---------- EXTRAIT DU DOCUMENT

Homo Deus de Yuval Noah Harari, chronique d’une mort annoncée

homo deus breve histoire avenir

C’est en écoutant Yuval Noah Harari sur France Inter la semaine dernière que je me suis souvenue de l’article que je vous avais rédigé quelques mois auparavant. J’ai lu son dernier ouvrage, Homo Deus, a brief history of tomorrow, au début de l’année, lors de mes longues attentes dans les aéroports en direction de la Nouvelle-Zélande. Ce gros bouquin de 300 pages vient d’être traduit en français. Je me suis dit que c’était le bon moment pour vous publier cet article, vous n’avez maintenant plus aucune excuse pour ne pas filer à la librairie !

Homo Deus remet les pendules à l’heure en proposant de manière très documentée des scénarios tout à fait envisageables (et déstabilisants) pour l’avenir de l’humanité. Le sujet semble pesant, pour autant le style de l’auteur est tel qu’on a l’impression de lire un roman. C’est complètement fascinant et captivant !

Avant de vous partager un petit aperçu, il me semble important de vous parler un peu de l’auteur, qui a également rédigé le best-seller Sapiens, a brief history of humankind. Raconté comme une histoire, ce premier tome reprend de manière très précise l’histoire de l’Homo Sapiens, de son apparition il y a 200 000 ans à l’homme moderne. J’avais beaucoup aimé cette lecture, très érudite et charmante à la fois. Yuval Noah Harari est un professeur d’histoire passionné. Il est persuadé que l’apprentissage de l’Histoire ne sert pas, selon l’idée communément répandue, à éviter de reproduire les erreurs du passé (car les situations et décisions d’il y a 10 ans ne sont déjà plus applicables aujourd’hui), mais plutôt à élargir son champ de vision en sortant d’un certain conditionnement et système de pensées hérités du passé. Je m’explique…

La petite histoire de la pelouse et le dé-con-ditionnement

Harari donne cet exemple de la pelouse que j’aime assez, et que je m’en vais vous raconter pour que vous vous couchiez moins bêtes. Vous avez certainement entendu tout l’été le ronronnement des tondeuses du voisinage et flairé cette douce odeur d’herbe fraîchement coupée. Toutes les maisons du voisinage d’ailleurs arborent une belle pelouse. Et que le dernier à passer la tondeuse et à tolérer des herbes folles devant sa maison soit damné en enfer ! Tout ça (la pelouse devant la maison, le fait même de penser que c’est joli, l’angoisse face à l’herbe qui repousse bien trop vite et à l’image de désordre, le sentiment de supériorité face au voisin qui se laisse un peu aller), c’est du conditionnement. La pelouse est un concept apparu dans les jardins des châtelains français et anglais à la toute fin du Moyen-Âge. À l’époque, pas de tondeuse. Simplement des domestiques pour entretenir délicatement l’herbe au ciseau. Fouiit fouiit fouiit (bruit du ciseau sur l’herbe mouillée) … Ça paraît laborieux hein ?

--------------------
---------- DONNÉES FOURNIES

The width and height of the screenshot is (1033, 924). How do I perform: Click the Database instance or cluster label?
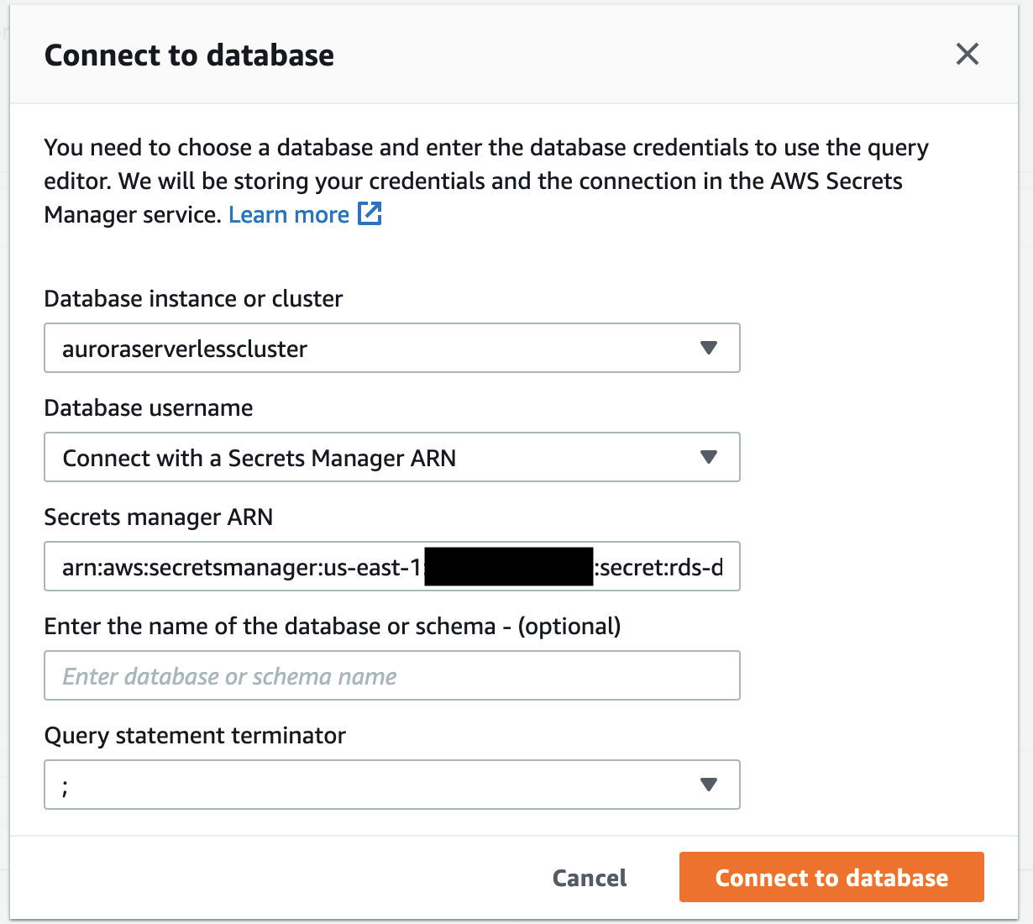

--------------------

CONSIGNE: Recopiez le passage de l'extrait allant de « homo deus breve » à « fascinant et captivant ! ». Ces données proviennent d'une autre source que l'extrait.

RÉPONSE COMPLÈTE:
homo deus breve histoire avenir

C’est en écoutant Yuval Noah Harari sur France Inter la semaine dernière que je me suis souvenue de l’article que je vous avais rédigé quelques mois auparavant. J’ai lu son dernier ouvrage, Homo Deus, a brief history of tomorrow, au début de l’année, lors de mes longues attentes dans les aéroports en direction de la Nouvelle-Zélande. Ce gros bouquin de 300 pages vient d’être traduit en français. Je me suis dit que c’était le bon moment pour vous publier cet article, vous n’avez maintenant plus aucune excuse pour ne pas filer à la librairie !

Homo Deus remet les pendules à l’heure en proposant de manière très documentée des scénarios tout à fait envisageables (et déstabilisants) pour l’avenir de l’humanité. Le sujet semble pesant, pour autant le style de l’auteur est tel qu’on a l’impression de lire un roman. C’est complètement fascinant et captivant !